I quite simply deleted the checks from the ansible code and re-ran the wizard.
I can't read YAML or Python or whatever it is that Ansible uses, but my impression is
that things are 'cast' or converted into an INT data type on these checks that
overflows at that point. I wound up commenting out the entire set of checks to get past
this, because I could see no easy way to fix this. I just checked that the commands used
to retrieve the memory size returned the proper number of kilobytes and then rolled my
eyes at what seemd like a type cast operation.

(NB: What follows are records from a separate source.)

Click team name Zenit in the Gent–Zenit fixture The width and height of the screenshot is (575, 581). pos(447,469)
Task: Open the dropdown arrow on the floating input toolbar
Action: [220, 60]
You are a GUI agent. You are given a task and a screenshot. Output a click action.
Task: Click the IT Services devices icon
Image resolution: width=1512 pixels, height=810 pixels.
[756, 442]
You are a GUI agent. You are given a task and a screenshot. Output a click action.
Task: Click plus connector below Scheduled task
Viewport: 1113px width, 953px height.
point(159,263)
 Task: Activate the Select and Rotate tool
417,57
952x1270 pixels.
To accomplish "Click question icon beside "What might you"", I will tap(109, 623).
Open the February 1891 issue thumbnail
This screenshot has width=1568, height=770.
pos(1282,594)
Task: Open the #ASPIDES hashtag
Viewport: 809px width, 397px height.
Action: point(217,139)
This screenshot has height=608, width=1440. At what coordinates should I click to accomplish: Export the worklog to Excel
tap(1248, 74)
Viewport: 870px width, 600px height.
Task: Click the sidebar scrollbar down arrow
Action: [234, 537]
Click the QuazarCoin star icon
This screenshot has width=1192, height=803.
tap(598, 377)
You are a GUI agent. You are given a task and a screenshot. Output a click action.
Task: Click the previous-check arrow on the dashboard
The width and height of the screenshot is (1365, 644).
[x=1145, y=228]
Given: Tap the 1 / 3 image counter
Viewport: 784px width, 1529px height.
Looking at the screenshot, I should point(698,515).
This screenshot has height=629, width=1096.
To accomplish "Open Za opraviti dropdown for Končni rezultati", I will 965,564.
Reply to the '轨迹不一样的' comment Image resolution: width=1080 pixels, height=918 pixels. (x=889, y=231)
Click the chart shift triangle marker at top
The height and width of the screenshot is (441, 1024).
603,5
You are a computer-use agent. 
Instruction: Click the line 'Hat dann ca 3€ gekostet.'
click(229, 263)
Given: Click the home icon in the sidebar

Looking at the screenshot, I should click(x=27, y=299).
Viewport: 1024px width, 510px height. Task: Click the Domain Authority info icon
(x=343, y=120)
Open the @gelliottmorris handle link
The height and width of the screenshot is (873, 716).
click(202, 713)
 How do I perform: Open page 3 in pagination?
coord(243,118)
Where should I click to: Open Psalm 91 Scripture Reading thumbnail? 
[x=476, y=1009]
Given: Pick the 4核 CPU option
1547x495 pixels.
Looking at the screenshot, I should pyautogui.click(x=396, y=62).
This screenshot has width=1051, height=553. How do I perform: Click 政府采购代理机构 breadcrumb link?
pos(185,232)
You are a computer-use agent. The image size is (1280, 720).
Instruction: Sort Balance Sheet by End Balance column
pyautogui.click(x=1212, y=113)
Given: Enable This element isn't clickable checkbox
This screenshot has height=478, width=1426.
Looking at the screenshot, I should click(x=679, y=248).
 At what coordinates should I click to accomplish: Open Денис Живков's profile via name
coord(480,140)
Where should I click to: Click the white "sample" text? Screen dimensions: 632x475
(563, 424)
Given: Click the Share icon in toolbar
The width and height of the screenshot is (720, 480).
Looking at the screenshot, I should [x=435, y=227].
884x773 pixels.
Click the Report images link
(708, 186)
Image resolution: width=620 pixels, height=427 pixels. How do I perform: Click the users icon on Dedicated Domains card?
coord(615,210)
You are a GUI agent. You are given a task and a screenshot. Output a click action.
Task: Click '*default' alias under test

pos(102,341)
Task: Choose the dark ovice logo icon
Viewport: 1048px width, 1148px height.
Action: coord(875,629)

I never went deeper, because at that point I have a hard time keeping the beast inside me
at bay, that sees how Ansible can bring a Xeon Scalable Gold system to what seems slower
than a 6502 executing BASIC. The hosted-setup takes what seems like an hour, no matter how
fast or slow your hardware.
I was so fed up at the speed of Ansible and the quality of oVirt QA, I couldn't bring
myself to open a ticket, I hope you're better motivated.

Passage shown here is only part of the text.